> [Activity]
Each line below must be written out exactly as shown.

============================================================

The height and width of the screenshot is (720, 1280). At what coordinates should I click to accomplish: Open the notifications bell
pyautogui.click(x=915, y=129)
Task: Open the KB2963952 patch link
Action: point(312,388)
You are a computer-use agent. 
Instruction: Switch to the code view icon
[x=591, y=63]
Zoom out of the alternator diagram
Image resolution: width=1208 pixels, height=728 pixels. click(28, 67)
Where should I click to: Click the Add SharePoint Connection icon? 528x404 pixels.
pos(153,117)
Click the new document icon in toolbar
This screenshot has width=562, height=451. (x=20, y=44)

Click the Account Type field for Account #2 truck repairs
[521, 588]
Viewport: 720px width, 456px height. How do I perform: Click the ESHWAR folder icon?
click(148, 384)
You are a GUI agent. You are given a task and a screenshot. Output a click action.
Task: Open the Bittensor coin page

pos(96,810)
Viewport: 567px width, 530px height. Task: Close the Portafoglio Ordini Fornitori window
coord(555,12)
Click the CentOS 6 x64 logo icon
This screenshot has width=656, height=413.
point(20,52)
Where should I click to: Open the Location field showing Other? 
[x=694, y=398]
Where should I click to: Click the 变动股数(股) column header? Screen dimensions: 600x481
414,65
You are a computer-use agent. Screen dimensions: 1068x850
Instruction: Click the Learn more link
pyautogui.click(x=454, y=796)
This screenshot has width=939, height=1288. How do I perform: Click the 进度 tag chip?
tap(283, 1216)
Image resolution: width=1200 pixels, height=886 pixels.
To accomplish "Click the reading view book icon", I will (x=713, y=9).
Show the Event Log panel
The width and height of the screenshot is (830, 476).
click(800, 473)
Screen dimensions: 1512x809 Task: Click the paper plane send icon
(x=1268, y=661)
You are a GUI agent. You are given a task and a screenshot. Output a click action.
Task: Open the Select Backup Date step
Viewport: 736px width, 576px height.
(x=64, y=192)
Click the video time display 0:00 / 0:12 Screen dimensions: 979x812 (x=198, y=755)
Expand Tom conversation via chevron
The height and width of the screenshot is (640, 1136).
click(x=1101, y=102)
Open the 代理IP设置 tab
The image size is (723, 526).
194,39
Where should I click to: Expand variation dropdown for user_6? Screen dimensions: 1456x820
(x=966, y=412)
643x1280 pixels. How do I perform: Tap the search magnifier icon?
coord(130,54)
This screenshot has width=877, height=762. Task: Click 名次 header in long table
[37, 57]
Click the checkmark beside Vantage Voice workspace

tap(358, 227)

============================================================

> [Output of the task]
The height and width of the screenshot is (720, 1280). At what coordinates should I click to accomplish: Open the notifications bell
pyautogui.click(x=915, y=129)
Task: Open the KB2963952 patch link
Action: point(312,388)
You are a computer-use agent. 
Instruction: Switch to the code view icon
[x=591, y=63]
Zoom out of the alternator diagram
Image resolution: width=1208 pixels, height=728 pixels. click(28, 67)
Where should I click to: Click the Add SharePoint Connection icon? 528x404 pixels.
pos(153,117)
Click the new document icon in toolbar
This screenshot has width=562, height=451. (x=20, y=44)

Click the Account Type field for Account #2 truck repairs
[521, 588]
Viewport: 720px width, 456px height. How do I perform: Click the ESHWAR folder icon?
click(148, 384)
You are a GUI agent. You are given a task and a screenshot. Output a click action.
Task: Open the Bittensor coin page

pos(96,810)
Viewport: 567px width, 530px height. Task: Close the Portafoglio Ordini Fornitori window
coord(555,12)
Click the CentOS 6 x64 logo icon
This screenshot has width=656, height=413.
point(20,52)
Where should I click to: Open the Location field showing Other? 
[x=694, y=398]
Where should I click to: Click the 变动股数(股) column header? Screen dimensions: 600x481
414,65
You are a computer-use agent. Screen dimensions: 1068x850
Instruction: Click the Learn more link
pyautogui.click(x=454, y=796)
This screenshot has width=939, height=1288. How do I perform: Click the 进度 tag chip?
tap(283, 1216)
Image resolution: width=1200 pixels, height=886 pixels.
To accomplish "Click the reading view book icon", I will (x=713, y=9).
Show the Event Log panel
The width and height of the screenshot is (830, 476).
click(800, 473)
Screen dimensions: 1512x809 Task: Click the paper plane send icon
(x=1268, y=661)
You are a GUI agent. You are given a task and a screenshot. Output a click action.
Task: Open the Select Backup Date step
Viewport: 736px width, 576px height.
(x=64, y=192)
Click the video time display 0:00 / 0:12 Screen dimensions: 979x812 (x=198, y=755)
Expand Tom conversation via chevron
The height and width of the screenshot is (640, 1136).
click(x=1101, y=102)
Open the 代理IP设置 tab
The image size is (723, 526).
194,39
Where should I click to: Expand variation dropdown for user_6? Screen dimensions: 1456x820
(x=966, y=412)
643x1280 pixels. How do I perform: Tap the search magnifier icon?
coord(130,54)
This screenshot has width=877, height=762. Task: Click 名次 header in long table
[37, 57]
Click the checkmark beside Vantage Voice workspace

tap(358, 227)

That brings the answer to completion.